Итак, Шондорф на правах хозяина взял слово. Он говорил тепло, заглядывая в шпаргалку и вертя ее в руках, точно свиток, между тем как художник слушал сосредоточенно и в то же время критически настороженно, словно только и ждал повода возразить или по меньшей мере поправить оратора. Второе почтительное приветствие. Затем, естественно, об оказанной чести. Упоминание о трудностях и препятствиях. Реверанс: «В лице Макса Людвига Нансена мы чтим величайшего живущего представителя…» Цитируется вошедшая в историю искусств телеграмма в Имперскую палату изобразительных искусств в Берлине. Сожаление о бесценных, безвозвратно утерянных шедеврах. Прямое обращение к художнику: «То, что вы, невзирая на все это, откликнулись на наше приглашение…» Уверения во всеобщей благодарности.

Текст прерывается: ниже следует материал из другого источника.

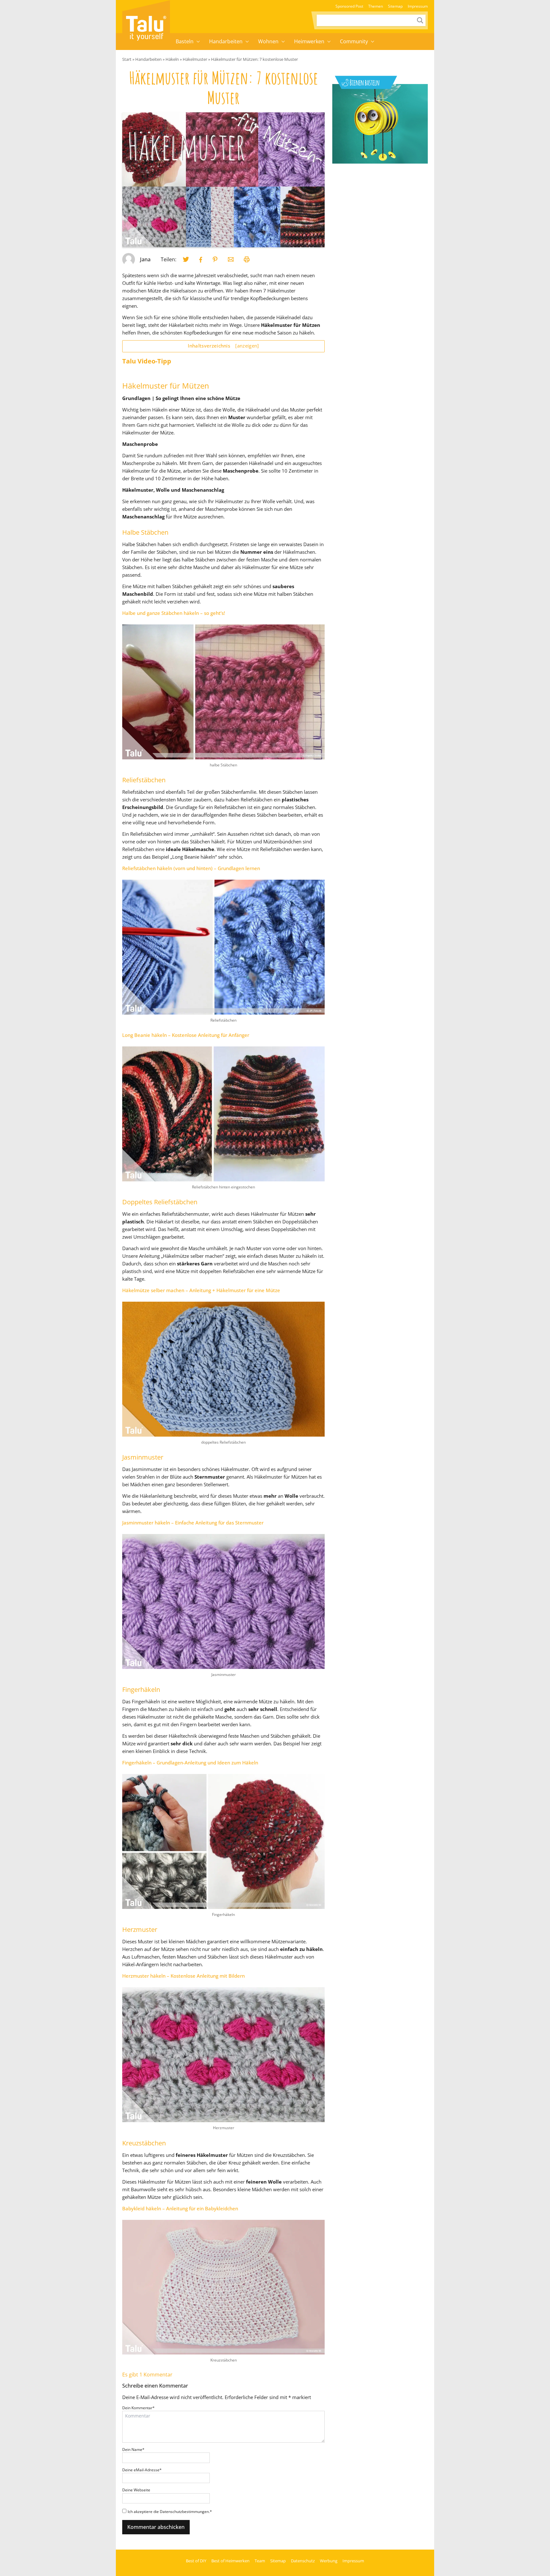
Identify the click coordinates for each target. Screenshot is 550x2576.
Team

Рукопожатие. Аплодисменты.

Следующим выступил Ганс-Дитер Хюбшер. Гамбургский критик обошелся без шпаргалки, речь его лилась свободно, он говорил короткими, энергичными фразами. Закрыв глаза и то и дело облизывая губы, со слабой горестной улыбкой, словно сожалея, что слова бессильны выразить всю меру его восхищения и являются лишь слабым паллиативом, он вдался в рассуждения решительно обо всем, начиная с «восприятия первозданных сил природы» и кончая «мощным пафосом живописной выразительности» у художника Нансена.